+++ PROVIDED DATA +++

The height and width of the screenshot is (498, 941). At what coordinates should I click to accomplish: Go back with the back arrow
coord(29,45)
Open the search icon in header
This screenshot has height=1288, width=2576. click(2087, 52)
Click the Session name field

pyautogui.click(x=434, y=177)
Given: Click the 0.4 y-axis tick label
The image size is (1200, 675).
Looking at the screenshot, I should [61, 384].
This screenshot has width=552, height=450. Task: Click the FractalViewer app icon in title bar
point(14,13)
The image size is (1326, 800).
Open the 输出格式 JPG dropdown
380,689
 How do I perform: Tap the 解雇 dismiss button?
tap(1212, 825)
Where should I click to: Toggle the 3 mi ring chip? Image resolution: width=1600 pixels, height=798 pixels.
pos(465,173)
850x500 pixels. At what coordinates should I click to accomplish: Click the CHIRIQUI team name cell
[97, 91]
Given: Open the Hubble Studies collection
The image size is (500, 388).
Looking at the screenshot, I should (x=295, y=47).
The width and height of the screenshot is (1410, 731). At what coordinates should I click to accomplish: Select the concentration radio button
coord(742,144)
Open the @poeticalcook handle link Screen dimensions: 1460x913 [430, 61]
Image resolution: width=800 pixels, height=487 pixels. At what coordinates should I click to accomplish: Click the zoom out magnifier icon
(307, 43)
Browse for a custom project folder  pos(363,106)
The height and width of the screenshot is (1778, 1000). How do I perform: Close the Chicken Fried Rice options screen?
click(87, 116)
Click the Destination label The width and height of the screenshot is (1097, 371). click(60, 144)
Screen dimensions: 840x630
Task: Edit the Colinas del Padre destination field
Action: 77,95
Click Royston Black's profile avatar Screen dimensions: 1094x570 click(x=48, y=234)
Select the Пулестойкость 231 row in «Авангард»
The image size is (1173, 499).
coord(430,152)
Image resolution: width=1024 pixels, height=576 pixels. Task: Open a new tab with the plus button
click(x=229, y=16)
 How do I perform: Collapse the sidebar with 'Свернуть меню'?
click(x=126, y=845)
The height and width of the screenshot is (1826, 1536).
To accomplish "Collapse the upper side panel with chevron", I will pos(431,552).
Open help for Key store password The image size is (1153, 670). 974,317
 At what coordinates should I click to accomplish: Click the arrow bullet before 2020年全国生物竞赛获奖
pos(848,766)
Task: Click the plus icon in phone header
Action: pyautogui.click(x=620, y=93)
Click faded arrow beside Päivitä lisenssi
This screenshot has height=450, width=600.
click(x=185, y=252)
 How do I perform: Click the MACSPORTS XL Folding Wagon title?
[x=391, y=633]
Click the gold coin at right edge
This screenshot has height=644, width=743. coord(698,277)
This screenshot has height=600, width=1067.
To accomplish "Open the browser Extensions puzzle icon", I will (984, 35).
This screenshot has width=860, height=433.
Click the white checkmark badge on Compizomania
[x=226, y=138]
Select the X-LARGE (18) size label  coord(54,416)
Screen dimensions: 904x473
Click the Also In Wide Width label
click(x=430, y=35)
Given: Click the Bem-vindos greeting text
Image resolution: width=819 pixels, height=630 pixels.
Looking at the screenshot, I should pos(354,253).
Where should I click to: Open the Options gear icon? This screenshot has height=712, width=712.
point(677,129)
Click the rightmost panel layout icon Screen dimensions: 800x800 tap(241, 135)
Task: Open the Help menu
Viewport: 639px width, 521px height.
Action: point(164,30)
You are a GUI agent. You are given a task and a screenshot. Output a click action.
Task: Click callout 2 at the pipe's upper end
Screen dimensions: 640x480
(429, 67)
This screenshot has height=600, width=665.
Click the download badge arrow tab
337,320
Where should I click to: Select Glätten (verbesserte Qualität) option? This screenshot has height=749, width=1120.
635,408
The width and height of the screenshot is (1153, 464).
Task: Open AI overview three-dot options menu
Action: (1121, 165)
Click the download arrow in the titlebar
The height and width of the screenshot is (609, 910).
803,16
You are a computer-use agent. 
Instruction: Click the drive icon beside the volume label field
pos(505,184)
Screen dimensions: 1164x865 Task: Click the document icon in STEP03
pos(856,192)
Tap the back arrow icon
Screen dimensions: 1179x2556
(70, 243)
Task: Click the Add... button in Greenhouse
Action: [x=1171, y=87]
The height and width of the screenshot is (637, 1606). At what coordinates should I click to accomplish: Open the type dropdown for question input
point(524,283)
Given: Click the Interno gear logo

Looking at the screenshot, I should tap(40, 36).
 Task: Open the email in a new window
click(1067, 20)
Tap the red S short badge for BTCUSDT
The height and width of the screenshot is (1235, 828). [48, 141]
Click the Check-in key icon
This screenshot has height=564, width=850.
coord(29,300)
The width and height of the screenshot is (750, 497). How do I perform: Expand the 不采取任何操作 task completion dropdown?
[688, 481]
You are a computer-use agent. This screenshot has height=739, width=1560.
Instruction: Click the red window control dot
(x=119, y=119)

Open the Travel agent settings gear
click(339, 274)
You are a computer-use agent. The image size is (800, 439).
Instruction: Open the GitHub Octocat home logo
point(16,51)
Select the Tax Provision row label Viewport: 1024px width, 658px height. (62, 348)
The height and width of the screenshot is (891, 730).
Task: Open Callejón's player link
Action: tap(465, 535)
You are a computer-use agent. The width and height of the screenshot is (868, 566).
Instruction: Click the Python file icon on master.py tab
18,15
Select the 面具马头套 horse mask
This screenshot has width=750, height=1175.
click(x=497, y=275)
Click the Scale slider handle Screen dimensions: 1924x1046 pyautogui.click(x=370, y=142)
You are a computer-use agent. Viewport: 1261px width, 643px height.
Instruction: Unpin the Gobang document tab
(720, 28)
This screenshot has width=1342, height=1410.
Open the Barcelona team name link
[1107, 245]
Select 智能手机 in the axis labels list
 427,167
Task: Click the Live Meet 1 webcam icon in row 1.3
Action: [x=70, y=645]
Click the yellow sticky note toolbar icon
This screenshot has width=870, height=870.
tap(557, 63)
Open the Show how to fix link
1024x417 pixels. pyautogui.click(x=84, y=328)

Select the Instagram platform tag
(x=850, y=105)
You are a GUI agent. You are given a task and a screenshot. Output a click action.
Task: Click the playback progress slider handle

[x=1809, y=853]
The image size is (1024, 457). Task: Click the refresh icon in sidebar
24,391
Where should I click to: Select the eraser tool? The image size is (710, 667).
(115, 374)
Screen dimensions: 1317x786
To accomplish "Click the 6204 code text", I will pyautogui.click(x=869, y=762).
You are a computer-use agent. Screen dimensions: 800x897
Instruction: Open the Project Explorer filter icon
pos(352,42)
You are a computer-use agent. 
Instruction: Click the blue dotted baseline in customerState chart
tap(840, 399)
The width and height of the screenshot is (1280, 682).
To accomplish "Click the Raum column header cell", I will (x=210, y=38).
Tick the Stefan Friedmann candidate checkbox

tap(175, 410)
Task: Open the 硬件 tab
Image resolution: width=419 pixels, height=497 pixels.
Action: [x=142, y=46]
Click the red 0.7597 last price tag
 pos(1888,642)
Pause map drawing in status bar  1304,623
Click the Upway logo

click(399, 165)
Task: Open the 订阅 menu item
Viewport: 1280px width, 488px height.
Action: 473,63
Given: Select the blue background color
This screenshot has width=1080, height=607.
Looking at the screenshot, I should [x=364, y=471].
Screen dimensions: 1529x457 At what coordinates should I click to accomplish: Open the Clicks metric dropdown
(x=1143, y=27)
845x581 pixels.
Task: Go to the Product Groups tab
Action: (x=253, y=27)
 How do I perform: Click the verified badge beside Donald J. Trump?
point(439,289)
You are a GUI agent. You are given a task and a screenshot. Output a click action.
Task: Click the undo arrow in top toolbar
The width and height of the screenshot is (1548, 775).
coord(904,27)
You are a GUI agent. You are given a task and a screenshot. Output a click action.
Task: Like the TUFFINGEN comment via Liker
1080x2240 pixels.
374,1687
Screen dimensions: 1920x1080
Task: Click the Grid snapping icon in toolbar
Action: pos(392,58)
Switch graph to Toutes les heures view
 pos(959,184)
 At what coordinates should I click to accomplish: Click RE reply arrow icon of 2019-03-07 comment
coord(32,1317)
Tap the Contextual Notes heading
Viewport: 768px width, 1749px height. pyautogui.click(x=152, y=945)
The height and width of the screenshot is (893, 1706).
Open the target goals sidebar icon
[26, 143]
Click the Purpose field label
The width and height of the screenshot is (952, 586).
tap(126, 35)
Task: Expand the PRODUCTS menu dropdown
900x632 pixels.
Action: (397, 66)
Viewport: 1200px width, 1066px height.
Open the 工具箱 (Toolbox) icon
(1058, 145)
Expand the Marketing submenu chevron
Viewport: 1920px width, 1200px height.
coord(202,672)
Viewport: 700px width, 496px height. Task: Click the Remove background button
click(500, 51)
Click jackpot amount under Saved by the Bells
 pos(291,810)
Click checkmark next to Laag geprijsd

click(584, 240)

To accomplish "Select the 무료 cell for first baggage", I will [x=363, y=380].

+++

§ EXERCISE PROMPT
Output exactly the lines of the material above from the one containing "Screen dimensions: 1179x2556" up to and including the one containing "Click the Scale".

§ TASK RESPONSE
Screen dimensions: 1179x2556
(70, 243)
Task: Click the Add... button in Greenhouse
Action: [x=1171, y=87]
The height and width of the screenshot is (637, 1606). At what coordinates should I click to accomplish: Open the type dropdown for question input
point(524,283)
Given: Click the Interno gear logo

Looking at the screenshot, I should tap(40, 36).
 Task: Open the email in a new window
click(1067, 20)
Tap the red S short badge for BTCUSDT
The height and width of the screenshot is (1235, 828). [48, 141]
Click the Check-in key icon
This screenshot has height=564, width=850.
coord(29,300)
The width and height of the screenshot is (750, 497). How do I perform: Expand the 不采取任何操作 task completion dropdown?
[688, 481]
You are a computer-use agent. This screenshot has height=739, width=1560.
Instruction: Click the red window control dot
(x=119, y=119)

Open the Travel agent settings gear
click(339, 274)
You are a computer-use agent. The image size is (800, 439).
Instruction: Open the GitHub Octocat home logo
point(16,51)
Select the Tax Provision row label Viewport: 1024px width, 658px height. (62, 348)
The height and width of the screenshot is (891, 730).
Task: Open Callejón's player link
Action: tap(465, 535)
You are a computer-use agent. The width and height of the screenshot is (868, 566).
Instruction: Click the Python file icon on master.py tab
18,15
Select the 面具马头套 horse mask
This screenshot has width=750, height=1175.
click(x=497, y=275)
Click the Scale slider handle Screen dimensions: 1924x1046 pyautogui.click(x=370, y=142)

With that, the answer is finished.